Three-tiered Combination Stimulates Immune System to Attack Lymphoma Cells, Phase 1/2 Trial Shows

Three-tiered Combination Stimulates Immune System to Attack Lymphoma Cells, Phase 1/2 Trial Shows

A combination of oral Imbruvica (ibrutinib), intratumoral CpG, and local low-dose radiation stimulates the immune system to safely and effectively attack lymphoma cells, according to a new study.

The study, “Interim results of a Phase I/II trial of intratumoral CpG, local low-dose radiation, and oral ibrutinib in patients with low-grade B-cell lymphoma,” was presented at the 2019 American Association for Cancer Research Annual Meeting, held in Atlanta, Georgia, March 29-April 3.

In the past decade, scientists have been investigating the use of vaccines to treat cancer. These vaccines generate anti-tumor responses by triggering the activation of immune cells, which then attack cancer cells.

Recently, a group of researchers showed that the injection of intratumoral CpG (a type of immune system-stimulating agent) and low-dose radiation can help incite an anti-tumor response from the immune system and lead to a reduction in tumor volume in patients with low-grade lymphoma.

Imbruvica — developed by Pharmacyclics and Janssen, and approved for many lymphoma types — has also been shown to be effective for treating cancer by regulating the immune system. In fact, a study published in 2015 found that treatment using Imbruvica plus intratumoral CpG cured lymphoma in mouse models of the disease.

This led researchers to initiate a Phase 1/2 clinical trial (NCT02927964) testing a combination of 560 mg of oral Imbruvica, intratumoral CpG, and local low-dose radiation to treat patients with recurrent low-grade lymphoma.

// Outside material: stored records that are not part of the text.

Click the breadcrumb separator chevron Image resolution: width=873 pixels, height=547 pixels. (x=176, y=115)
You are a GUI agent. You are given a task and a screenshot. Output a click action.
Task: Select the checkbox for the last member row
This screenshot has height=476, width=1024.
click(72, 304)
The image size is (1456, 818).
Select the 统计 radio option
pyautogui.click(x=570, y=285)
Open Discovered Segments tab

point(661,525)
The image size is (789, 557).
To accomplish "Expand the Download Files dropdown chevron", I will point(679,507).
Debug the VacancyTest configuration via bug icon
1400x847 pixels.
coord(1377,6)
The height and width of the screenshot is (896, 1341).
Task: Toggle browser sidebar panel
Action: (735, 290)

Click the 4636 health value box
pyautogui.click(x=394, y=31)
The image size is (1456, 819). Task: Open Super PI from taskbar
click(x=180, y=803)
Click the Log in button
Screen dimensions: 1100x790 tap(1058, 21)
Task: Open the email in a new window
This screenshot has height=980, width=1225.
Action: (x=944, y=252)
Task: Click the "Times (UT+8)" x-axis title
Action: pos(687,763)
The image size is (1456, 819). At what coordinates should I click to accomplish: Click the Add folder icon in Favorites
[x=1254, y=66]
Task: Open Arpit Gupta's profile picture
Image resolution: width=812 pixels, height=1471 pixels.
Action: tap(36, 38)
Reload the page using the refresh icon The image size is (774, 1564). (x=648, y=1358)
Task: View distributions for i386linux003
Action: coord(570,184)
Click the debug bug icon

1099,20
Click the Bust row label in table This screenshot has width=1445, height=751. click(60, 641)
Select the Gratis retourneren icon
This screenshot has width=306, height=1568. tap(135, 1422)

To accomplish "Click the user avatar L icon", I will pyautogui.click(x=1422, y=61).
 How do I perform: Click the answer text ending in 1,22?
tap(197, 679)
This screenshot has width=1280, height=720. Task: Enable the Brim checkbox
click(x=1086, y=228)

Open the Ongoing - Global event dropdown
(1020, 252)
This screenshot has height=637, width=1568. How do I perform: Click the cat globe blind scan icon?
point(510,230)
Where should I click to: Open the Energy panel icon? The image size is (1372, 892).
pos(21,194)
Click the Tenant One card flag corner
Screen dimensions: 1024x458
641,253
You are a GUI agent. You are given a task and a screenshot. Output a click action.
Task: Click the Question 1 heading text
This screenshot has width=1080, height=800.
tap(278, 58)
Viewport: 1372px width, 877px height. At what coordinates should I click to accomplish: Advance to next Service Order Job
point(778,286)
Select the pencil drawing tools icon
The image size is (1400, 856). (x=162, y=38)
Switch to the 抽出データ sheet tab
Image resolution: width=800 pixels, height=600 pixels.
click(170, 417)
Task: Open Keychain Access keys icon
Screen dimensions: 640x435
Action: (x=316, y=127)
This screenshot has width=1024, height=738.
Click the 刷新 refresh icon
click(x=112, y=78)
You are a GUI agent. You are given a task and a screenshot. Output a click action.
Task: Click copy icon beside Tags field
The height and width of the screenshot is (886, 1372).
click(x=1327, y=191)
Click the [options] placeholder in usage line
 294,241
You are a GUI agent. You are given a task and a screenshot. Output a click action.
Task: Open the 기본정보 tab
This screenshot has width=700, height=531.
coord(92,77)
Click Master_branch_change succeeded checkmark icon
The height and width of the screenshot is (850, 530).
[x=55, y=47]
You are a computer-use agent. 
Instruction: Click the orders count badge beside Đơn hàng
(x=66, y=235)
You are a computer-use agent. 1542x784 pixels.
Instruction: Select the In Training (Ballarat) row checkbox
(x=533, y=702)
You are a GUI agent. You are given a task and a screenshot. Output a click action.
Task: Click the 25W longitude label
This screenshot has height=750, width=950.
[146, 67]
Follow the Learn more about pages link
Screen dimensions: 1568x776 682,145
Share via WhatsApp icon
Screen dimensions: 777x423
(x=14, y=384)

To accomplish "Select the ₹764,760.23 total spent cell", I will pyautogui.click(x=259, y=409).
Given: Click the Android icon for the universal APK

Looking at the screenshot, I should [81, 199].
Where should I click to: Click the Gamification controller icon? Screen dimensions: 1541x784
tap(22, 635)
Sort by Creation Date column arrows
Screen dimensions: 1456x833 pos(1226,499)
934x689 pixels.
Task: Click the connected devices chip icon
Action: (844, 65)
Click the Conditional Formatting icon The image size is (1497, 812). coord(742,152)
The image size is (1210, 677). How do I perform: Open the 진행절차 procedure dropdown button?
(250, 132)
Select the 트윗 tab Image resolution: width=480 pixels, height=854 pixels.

To date, the researchers have completed the Phase 1 initial safety assessment phase and have met the safety criteria to move on to Phase 2.

Out of the 13 patients enrolled in the study so far — 12 with follicular lymphoma and one with marginal zone lymphoma — all have been evaluated to determine the treatment’s safety and 12 were assessed to determine the treatment’s efficacy.

So far, the side effects from this combination have been similar to those experienced by patients who received each individual treatment alone. Hence, there have been no novel adverse events reported, as well as no life-threatening events or deaths.

However, side effects did cause three patients to reduce their dose of Imbruvica or to discontinue its use.

Results indicated that half of patients responded to the combination therapy, with eight out of 12 experiencing at least a 30% reduction in tumor burden. Three patients experienced a more than 50% reduction in tumor burden.

Further analysis showed that the CpG injection modulated the immune system by affecting the balance of the different subtypes of T-cells — a type of immune cell that plays a vital role in fighting cancer.

Although CpG was injected in one lymphoma lesion, the researchers found that non-injected lesions also had changes in immune parameters, particularly an increase in T-cells able to fight the tumors.

“Thus, early data suggest that the combination of oral ibrutinib, intratumoral CpG, and local low-dose radiation is likely safe and effective in generating systemic antitumor immune responses and systemic tumor shrinkage,” the researchers concluded.